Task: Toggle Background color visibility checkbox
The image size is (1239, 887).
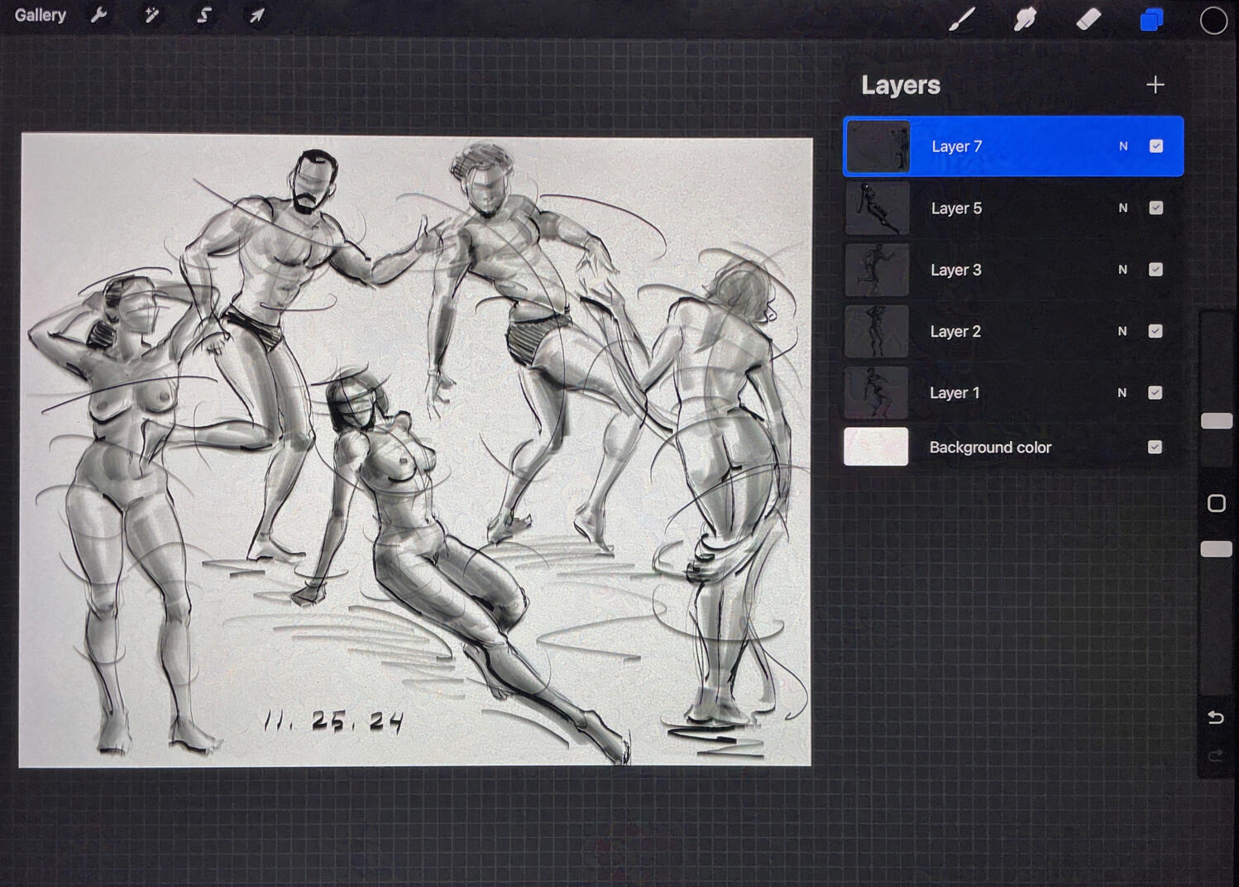Action: [1155, 448]
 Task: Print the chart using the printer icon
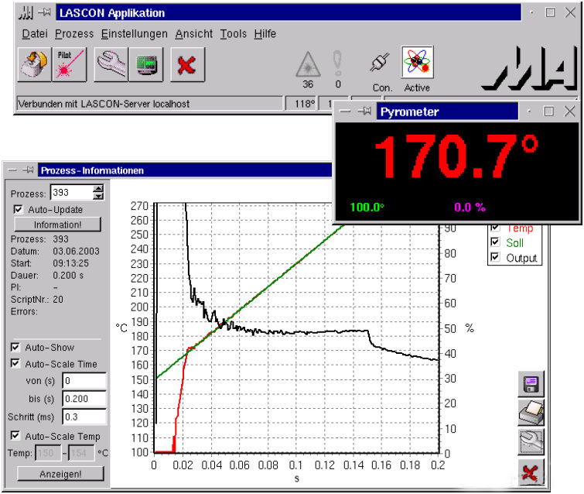click(x=532, y=413)
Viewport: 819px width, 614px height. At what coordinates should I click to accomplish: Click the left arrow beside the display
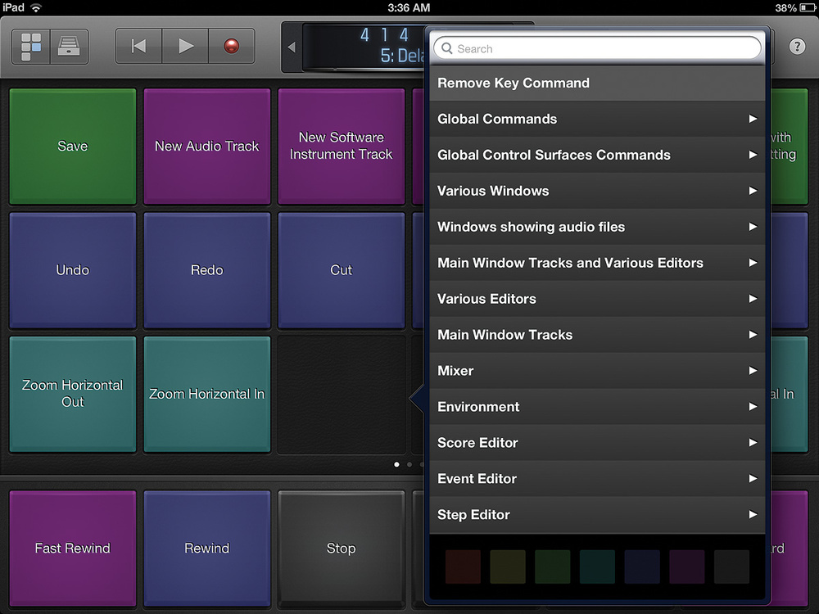292,47
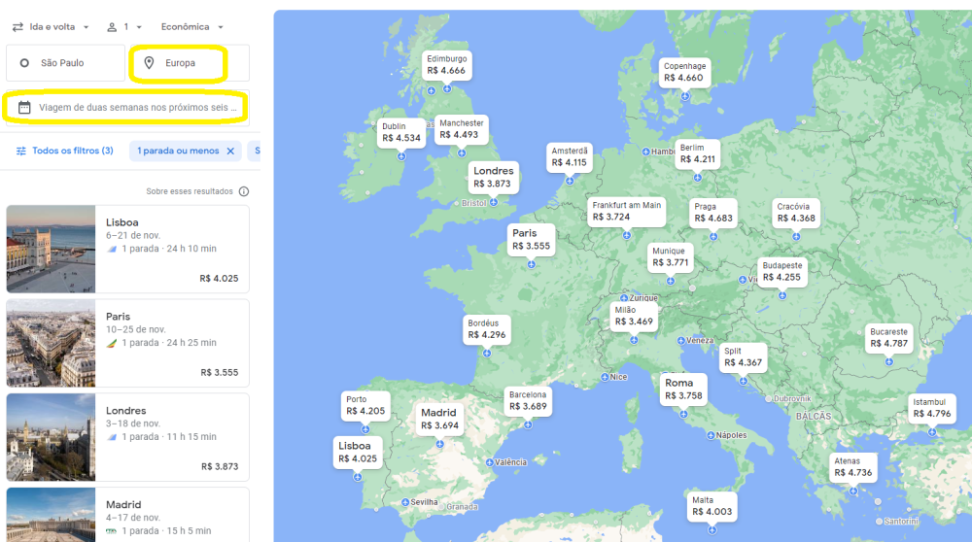This screenshot has height=542, width=972.
Task: Open the Lisboa result photo thumbnail
Action: 51,249
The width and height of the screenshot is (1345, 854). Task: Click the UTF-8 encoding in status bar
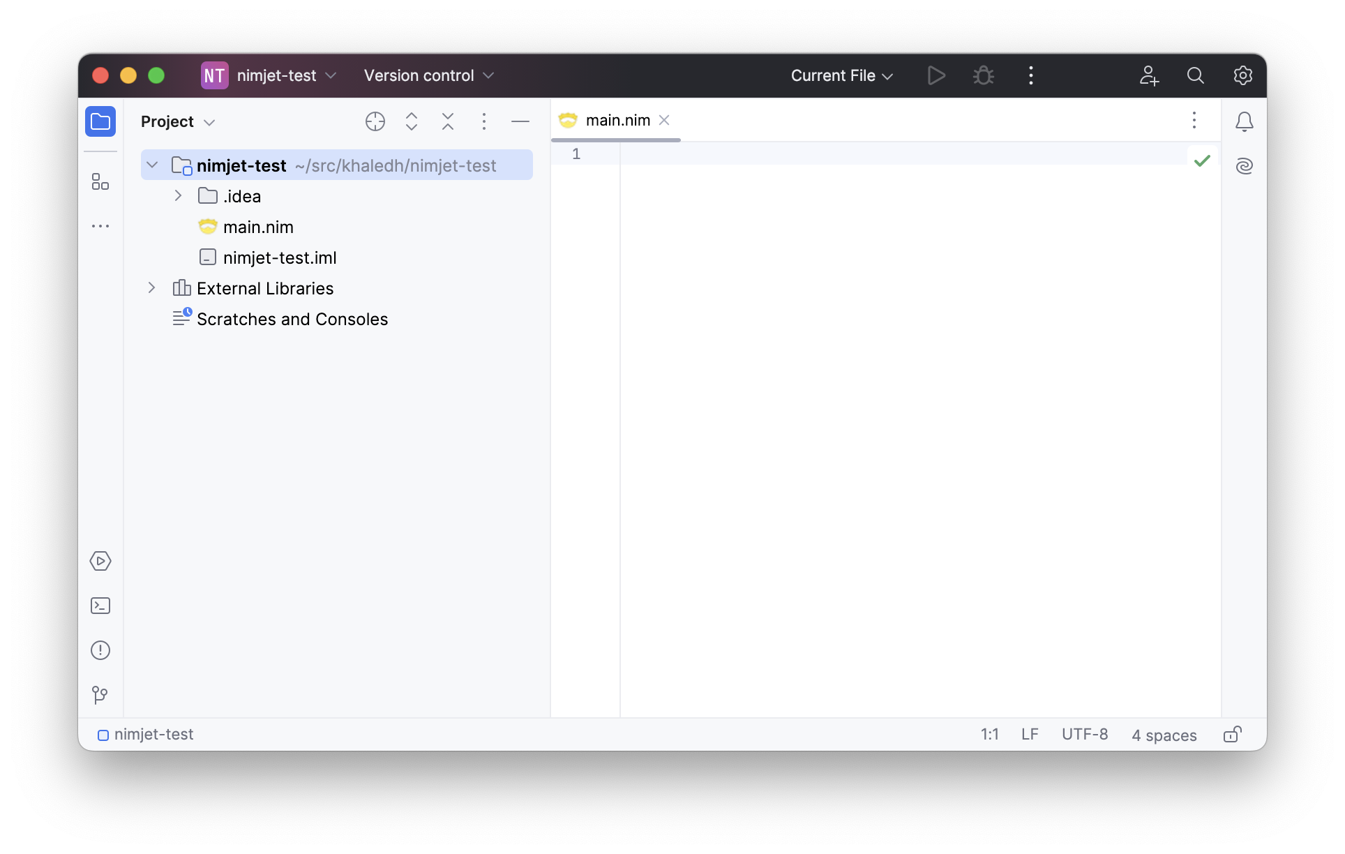click(x=1085, y=733)
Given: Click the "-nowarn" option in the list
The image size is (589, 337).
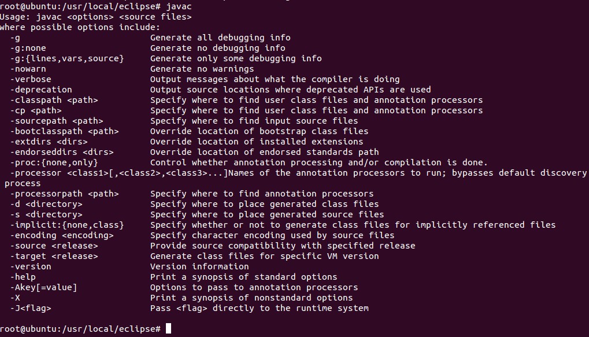Looking at the screenshot, I should (x=28, y=69).
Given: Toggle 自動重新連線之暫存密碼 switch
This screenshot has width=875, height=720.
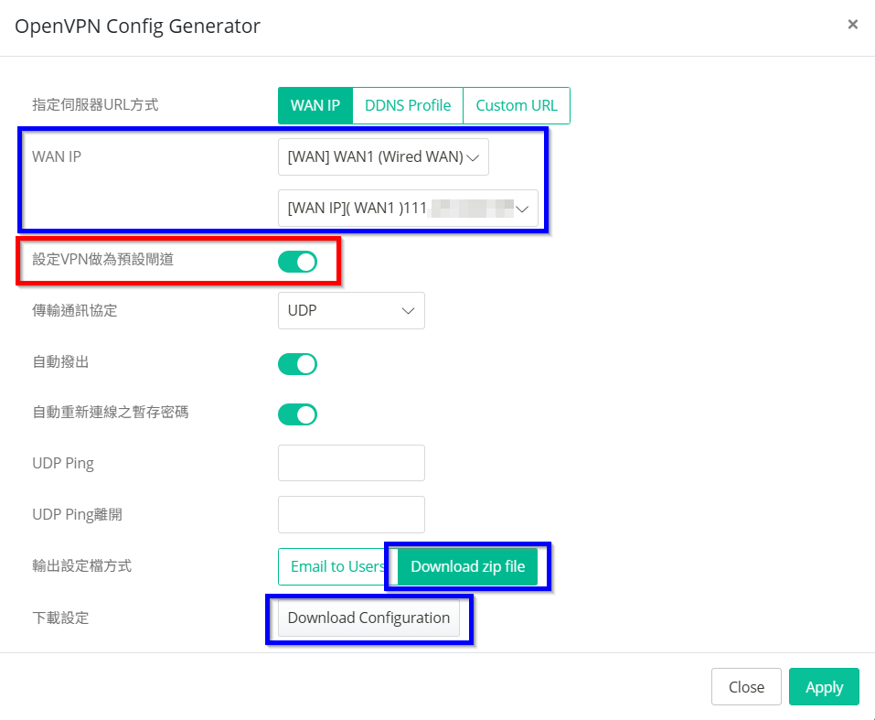Looking at the screenshot, I should click(x=297, y=414).
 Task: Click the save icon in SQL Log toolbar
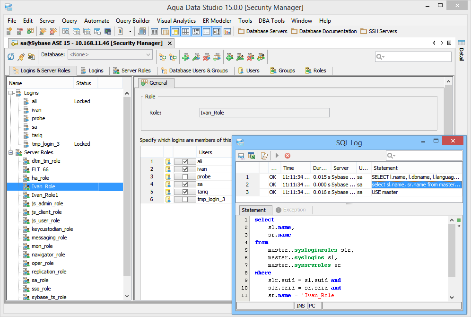[241, 156]
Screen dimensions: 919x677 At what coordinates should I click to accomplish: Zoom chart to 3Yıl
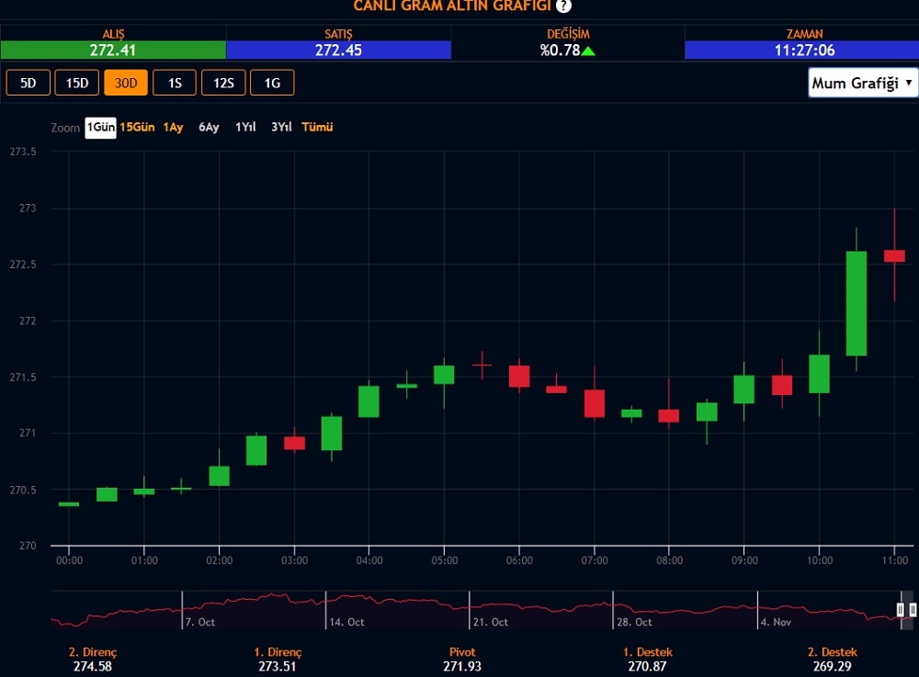281,128
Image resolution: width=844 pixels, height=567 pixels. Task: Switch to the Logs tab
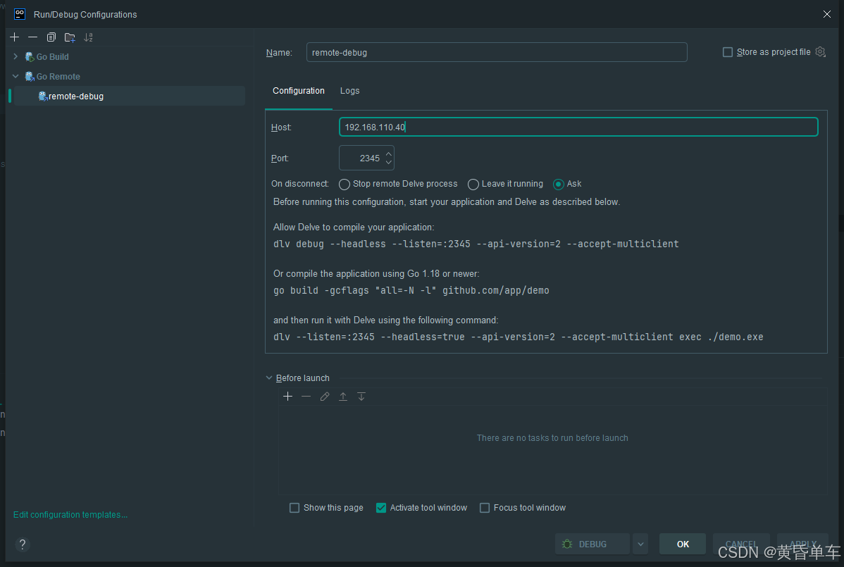[349, 91]
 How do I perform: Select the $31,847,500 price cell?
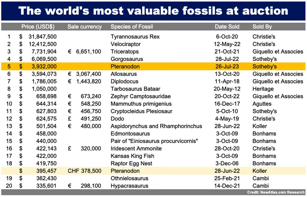[x=42, y=37]
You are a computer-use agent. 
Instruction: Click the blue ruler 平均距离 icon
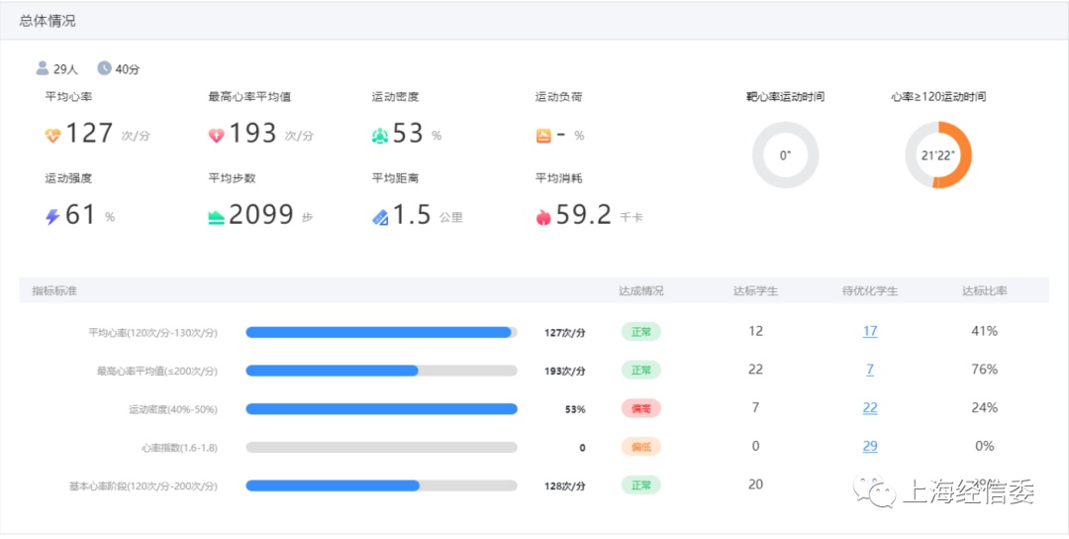(380, 217)
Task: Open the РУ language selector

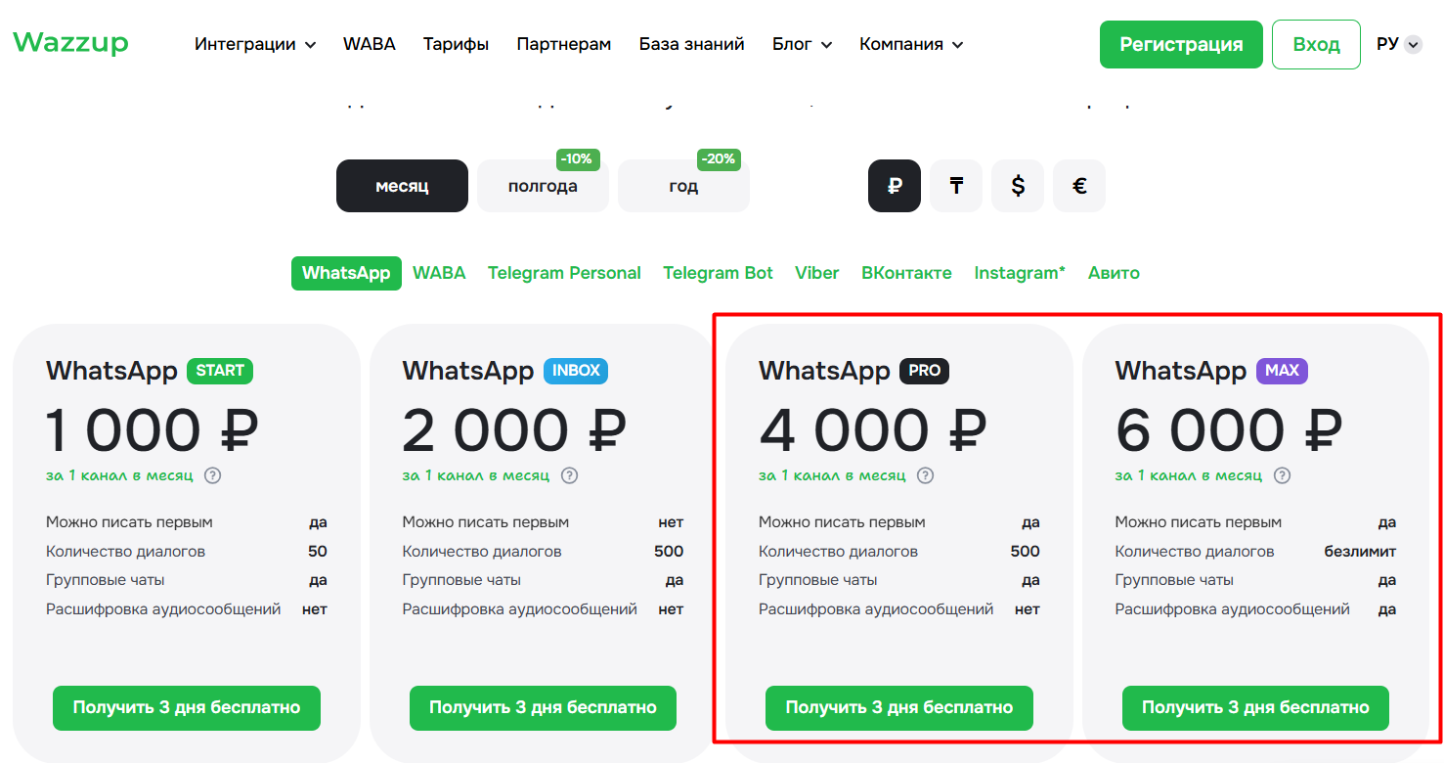Action: [x=1399, y=44]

######

What the task requires: What is needed is an exact copy of all the data, with no images in it.

Output for this task:
Task: Toggle Background color visibility checkbox
The image size is (1239, 887).
Action: [1155, 448]
 Task: Print the chart using the printer icon
click(x=532, y=413)
Viewport: 819px width, 614px height. At what coordinates should I click to accomplish: Click the left arrow beside the display
292,47
This screenshot has height=542, width=972.
Task: Open the Lisboa result photo thumbnail
Action: 51,249
The width and height of the screenshot is (1345, 854). Task: Click the UTF-8 encoding in status bar
click(x=1085, y=733)
Given: Click the "-nowarn" option in the list
The image size is (589, 337).
Looking at the screenshot, I should (x=28, y=69).
Given: Toggle 自動重新連線之暫存密碼 switch
This screenshot has width=875, height=720.
Looking at the screenshot, I should click(x=297, y=414).
 Task: Click the save icon in SQL Log toolbar
[241, 156]
Screen dimensions: 919x677 At what coordinates should I click to accomplish: Zoom chart to 3Yıl
281,128
Image resolution: width=844 pixels, height=567 pixels. Task: Switch to the Logs tab
[349, 91]
 How do I perform: Select the $31,847,500 price cell?
[x=42, y=37]
You are a computer-use agent. 
Instruction: Click the blue ruler 平均距离 icon
(380, 217)
Task: Open the РУ language selector

Action: [x=1399, y=44]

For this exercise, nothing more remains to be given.